La equidad hace posible la igualdad, para que las mujeres puedan ejercer sus derechos, para que se respete su dignidad como seres humanos y para que tengan las mismas oportunidades que los hombres. El género es un concepto cultural —no natural (idem)— que puede cambiarse en la práctica cotidiana, a través de la educación, del marco jurídico, de políticas afirmativas que generen una nueva mentalidad y que cambien usos y costumbres discriminatorias. La equidad consiste en dar a cada quien lo que necesita para ser igual como ser humano.

La inequidad de género se ha dado en todo el mundo desde el establecimiento del patriarcado. Si bien no ha existido siempre y en todo lugar, subsisten concepciones y prácticas patriarcales hasta la fecha.

De ahí la importancia de la presente obra, basada en datos duros que nos permiten constatar si las apreciaciones teóricas coinciden con la realidad. Conocer qué es lo que pensamos los mexicanos de nosotros mismos, qué significa ser hombre o mujer en nuestro país y cuál es el concepto que tiene la sociedad sobre nuestros valores.

Hoy casi todo el mundo reconoce la existencia de la discriminación por razones de género. Las altas cifras de la violencia contra las mujeres la hacen evidente.1 Para superarla debemos revisar su trasfondo histórico. Los argumentos que han justificado tales prácticas tienen hondas raíces y parten de concepciones filosóficas, religiosas, pseudocientíficas y legales. La creencia de mandatos divinos, supuestas leyes de la naturaleza, una pretendida superioridad física e intelectual del hombre, o la debilidad y sumisión innatas de la mujer, sancionadas por normas jurídicas, son las más comunes. Sin embargo, como las asignaciones del papel que debe asumir cada género son culturales y no fisiológicas, éstas se pueden cambiar.

Desde que se estableció el sistema patriarcal se asignaron a la mujer la crianza y el trabajo doméstico, pero no siempre el hombre ha sido el género dominante. Hace miles de años la mujer fue reconocida como aquella que daba lo más importante al grupo social: su reproducción. El culto a la fertilidad hacía de ella una figura divina en tanto que era la creadora. Este hecho derivó en el modelo matriarcal (Loraux, 1991: 47-57), organización social en la que la mujer tenía preponderancia.

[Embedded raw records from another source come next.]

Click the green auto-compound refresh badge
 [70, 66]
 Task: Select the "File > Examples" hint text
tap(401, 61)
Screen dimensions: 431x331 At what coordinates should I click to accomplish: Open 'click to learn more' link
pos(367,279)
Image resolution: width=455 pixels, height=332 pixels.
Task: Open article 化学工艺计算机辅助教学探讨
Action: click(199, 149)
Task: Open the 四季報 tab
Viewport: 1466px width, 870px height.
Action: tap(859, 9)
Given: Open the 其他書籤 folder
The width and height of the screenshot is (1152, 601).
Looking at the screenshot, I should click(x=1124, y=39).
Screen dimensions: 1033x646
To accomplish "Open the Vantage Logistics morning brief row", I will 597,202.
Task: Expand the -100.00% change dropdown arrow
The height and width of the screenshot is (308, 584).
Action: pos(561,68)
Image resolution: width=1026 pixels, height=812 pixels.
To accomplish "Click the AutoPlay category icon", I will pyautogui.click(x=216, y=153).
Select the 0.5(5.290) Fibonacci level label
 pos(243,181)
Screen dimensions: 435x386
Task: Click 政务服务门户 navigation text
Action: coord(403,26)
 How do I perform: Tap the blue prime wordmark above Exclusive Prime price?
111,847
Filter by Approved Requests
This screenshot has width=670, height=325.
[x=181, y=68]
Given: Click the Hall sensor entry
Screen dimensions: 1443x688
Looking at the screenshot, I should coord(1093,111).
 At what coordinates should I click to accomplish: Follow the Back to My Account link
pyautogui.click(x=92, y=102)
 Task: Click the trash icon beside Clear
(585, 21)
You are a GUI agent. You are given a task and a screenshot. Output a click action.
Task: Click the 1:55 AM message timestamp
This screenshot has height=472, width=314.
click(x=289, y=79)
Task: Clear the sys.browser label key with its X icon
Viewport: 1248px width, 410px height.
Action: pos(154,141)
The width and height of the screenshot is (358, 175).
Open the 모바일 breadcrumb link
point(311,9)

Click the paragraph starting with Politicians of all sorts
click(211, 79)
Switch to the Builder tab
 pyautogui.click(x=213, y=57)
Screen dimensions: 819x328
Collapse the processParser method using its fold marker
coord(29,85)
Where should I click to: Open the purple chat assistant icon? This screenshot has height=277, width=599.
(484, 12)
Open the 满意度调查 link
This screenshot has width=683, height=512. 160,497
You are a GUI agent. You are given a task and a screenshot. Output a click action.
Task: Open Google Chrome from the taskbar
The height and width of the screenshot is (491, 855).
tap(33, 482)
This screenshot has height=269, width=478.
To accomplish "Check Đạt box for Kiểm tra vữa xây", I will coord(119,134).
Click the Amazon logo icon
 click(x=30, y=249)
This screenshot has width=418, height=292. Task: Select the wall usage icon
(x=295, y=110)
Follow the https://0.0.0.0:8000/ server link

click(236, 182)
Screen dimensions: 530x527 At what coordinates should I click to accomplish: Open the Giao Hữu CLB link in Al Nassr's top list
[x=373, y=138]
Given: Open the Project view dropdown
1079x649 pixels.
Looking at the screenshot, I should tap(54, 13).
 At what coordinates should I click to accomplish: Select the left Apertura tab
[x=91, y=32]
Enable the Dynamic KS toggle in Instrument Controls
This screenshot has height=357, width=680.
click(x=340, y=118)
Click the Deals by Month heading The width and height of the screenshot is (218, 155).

Hubo figuras mitológicas tan importantes como la diosa madre Isis en Egipto, o Lilith en la cultura judía, quien al ser creada antes que el hombre no aceptaba ninguna sumisión. En Creta, el culto era oficiado por sacerdotisas, aunque fue en esta región mediterránea donde se dio el cambio del modelo matriarcal al patriarcal (Georgoudi, 1991: 517-535).

Los griegos hicieron de Zeus el padre todopoderoso, que podía crear sin una mujer (Wolfensberger Scherz, 2001). Este nuevo modelo pronto se expandió. En el mundo clásico, Platón y Aristóteles tuvieron concepciones divergentes sobre la mujer. Platón consideró que si ésta recibía la misma educación que el hombre podría alcanzar el mismo grado de conocimiento y, consecuentemente, convertirse en gobernanta. En su Diálogo sobre la República el filósofo señala que lo mejor para una comunidad es que todos sus miembros la defiendan (Platón, 2009: 363). Tal defensa implicaba la participación política de las mujeres.

Por el contrario, Aristóteles consideró que las mujeres no podían participar activamente en la cosa pública, ya que eran seres incompletos, receptoras pasivas de la procreación, ineptas para la libertad y con una capacidad craneana menor que la del hombre, lo que correspondía a una menor inteligencia. Las tesis de Platón no prevalecieron; la concepción aristotélica fue la que imperó (Sissa, 1991: 73-111).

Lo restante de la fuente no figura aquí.